INSTRUCTIONS FOR THE TASK
Render every entry verbatim.

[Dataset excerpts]

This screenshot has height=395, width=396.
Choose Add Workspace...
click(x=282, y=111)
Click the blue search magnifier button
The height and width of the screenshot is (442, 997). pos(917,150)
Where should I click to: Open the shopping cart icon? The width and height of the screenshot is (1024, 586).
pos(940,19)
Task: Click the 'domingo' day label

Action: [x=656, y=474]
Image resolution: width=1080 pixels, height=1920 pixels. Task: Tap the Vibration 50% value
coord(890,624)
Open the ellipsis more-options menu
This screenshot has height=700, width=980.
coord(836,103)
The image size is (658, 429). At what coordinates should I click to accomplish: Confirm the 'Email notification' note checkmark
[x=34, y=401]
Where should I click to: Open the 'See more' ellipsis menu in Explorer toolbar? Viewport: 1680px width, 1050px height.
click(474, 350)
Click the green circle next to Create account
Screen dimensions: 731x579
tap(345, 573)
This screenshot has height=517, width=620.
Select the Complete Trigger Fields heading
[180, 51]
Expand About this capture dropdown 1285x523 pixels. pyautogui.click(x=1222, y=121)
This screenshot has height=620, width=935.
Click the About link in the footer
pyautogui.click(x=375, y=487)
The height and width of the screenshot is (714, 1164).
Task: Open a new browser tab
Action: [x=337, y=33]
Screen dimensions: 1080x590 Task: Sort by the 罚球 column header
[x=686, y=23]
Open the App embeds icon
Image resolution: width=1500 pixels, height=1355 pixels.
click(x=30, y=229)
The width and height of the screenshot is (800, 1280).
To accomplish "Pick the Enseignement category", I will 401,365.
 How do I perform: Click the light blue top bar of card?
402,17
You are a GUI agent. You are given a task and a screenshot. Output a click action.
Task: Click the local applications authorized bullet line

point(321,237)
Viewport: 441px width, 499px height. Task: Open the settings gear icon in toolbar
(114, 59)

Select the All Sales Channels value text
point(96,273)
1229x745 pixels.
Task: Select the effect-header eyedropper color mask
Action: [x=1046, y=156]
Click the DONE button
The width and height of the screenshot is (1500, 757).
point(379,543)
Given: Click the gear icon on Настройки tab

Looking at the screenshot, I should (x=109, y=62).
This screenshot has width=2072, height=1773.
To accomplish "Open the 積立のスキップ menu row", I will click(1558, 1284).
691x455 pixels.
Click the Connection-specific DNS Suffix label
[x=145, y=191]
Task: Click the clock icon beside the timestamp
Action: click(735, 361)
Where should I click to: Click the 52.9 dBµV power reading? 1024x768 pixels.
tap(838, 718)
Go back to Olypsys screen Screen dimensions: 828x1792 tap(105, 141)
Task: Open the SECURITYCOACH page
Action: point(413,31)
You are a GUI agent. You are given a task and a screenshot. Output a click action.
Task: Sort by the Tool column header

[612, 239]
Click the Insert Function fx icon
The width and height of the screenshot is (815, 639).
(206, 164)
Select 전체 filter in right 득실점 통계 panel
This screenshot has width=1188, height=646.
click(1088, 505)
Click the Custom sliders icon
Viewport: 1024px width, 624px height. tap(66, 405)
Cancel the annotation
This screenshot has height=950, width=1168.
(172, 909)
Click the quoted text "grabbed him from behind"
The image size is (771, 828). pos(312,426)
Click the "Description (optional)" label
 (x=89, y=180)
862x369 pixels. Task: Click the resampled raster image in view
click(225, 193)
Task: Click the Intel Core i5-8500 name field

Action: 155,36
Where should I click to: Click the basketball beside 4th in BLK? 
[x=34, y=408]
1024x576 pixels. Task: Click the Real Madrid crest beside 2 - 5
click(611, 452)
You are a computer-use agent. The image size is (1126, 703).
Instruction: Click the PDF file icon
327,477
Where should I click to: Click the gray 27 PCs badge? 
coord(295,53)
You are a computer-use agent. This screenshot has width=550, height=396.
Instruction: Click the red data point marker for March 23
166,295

ANSWER TO THIS TASK
This screenshot has height=395, width=396.
Choose Add Workspace...
click(x=282, y=111)
Click the blue search magnifier button
The height and width of the screenshot is (442, 997). pos(917,150)
Where should I click to: Open the shopping cart icon? The width and height of the screenshot is (1024, 586).
pos(940,19)
Task: Click the 'domingo' day label

Action: [x=656, y=474]
Image resolution: width=1080 pixels, height=1920 pixels. Task: Tap the Vibration 50% value
coord(890,624)
Open the ellipsis more-options menu
This screenshot has height=700, width=980.
coord(836,103)
The image size is (658, 429). At what coordinates should I click to accomplish: Confirm the 'Email notification' note checkmark
[x=34, y=401]
Where should I click to: Open the 'See more' ellipsis menu in Explorer toolbar? Viewport: 1680px width, 1050px height.
click(474, 350)
Click the green circle next to Create account
Screen dimensions: 731x579
tap(345, 573)
This screenshot has height=517, width=620.
Select the Complete Trigger Fields heading
[180, 51]
Expand About this capture dropdown 1285x523 pixels. pyautogui.click(x=1222, y=121)
This screenshot has height=620, width=935.
Click the About link in the footer
pyautogui.click(x=375, y=487)
The height and width of the screenshot is (714, 1164).
Task: Open a new browser tab
Action: [x=337, y=33]
Screen dimensions: 1080x590 Task: Sort by the 罚球 column header
[x=686, y=23]
Open the App embeds icon
Image resolution: width=1500 pixels, height=1355 pixels.
click(x=30, y=229)
The width and height of the screenshot is (800, 1280).
To accomplish "Pick the Enseignement category", I will 401,365.
 How do I perform: Click the light blue top bar of card?
402,17
You are a GUI agent. You are given a task and a screenshot. Output a click action.
Task: Click the local applications authorized bullet line

point(321,237)
Viewport: 441px width, 499px height. Task: Open the settings gear icon in toolbar
(114, 59)

Select the All Sales Channels value text
point(96,273)
1229x745 pixels.
Task: Select the effect-header eyedropper color mask
Action: [x=1046, y=156]
Click the DONE button
The width and height of the screenshot is (1500, 757).
point(379,543)
Given: Click the gear icon on Настройки tab

Looking at the screenshot, I should (x=109, y=62).
This screenshot has width=2072, height=1773.
To accomplish "Open the 積立のスキップ menu row", I will click(1558, 1284).
691x455 pixels.
Click the Connection-specific DNS Suffix label
[x=145, y=191]
Task: Click the clock icon beside the timestamp
Action: click(735, 361)
Where should I click to: Click the 52.9 dBµV power reading? 1024x768 pixels.
tap(838, 718)
Go back to Olypsys screen Screen dimensions: 828x1792 tap(105, 141)
Task: Open the SECURITYCOACH page
Action: point(413,31)
You are a GUI agent. You are given a task and a screenshot. Output a click action.
Task: Sort by the Tool column header

[612, 239]
Click the Insert Function fx icon
The width and height of the screenshot is (815, 639).
(206, 164)
Select 전체 filter in right 득실점 통계 panel
This screenshot has width=1188, height=646.
click(1088, 505)
Click the Custom sliders icon
Viewport: 1024px width, 624px height. tap(66, 405)
Cancel the annotation
This screenshot has height=950, width=1168.
(172, 909)
Click the quoted text "grabbed him from behind"
The image size is (771, 828). pos(312,426)
Click the "Description (optional)" label
 (x=89, y=180)
862x369 pixels. Task: Click the resampled raster image in view
click(225, 193)
Task: Click the Intel Core i5-8500 name field

Action: 155,36
Where should I click to: Click the basketball beside 4th in BLK? 
[x=34, y=408]
1024x576 pixels. Task: Click the Real Madrid crest beside 2 - 5
click(611, 452)
You are a computer-use agent. The image size is (1126, 703).
Instruction: Click the PDF file icon
327,477
Where should I click to: Click the gray 27 PCs badge? 
coord(295,53)
You are a computer-use agent. This screenshot has width=550, height=396.
Instruction: Click the red data point marker for March 23
166,295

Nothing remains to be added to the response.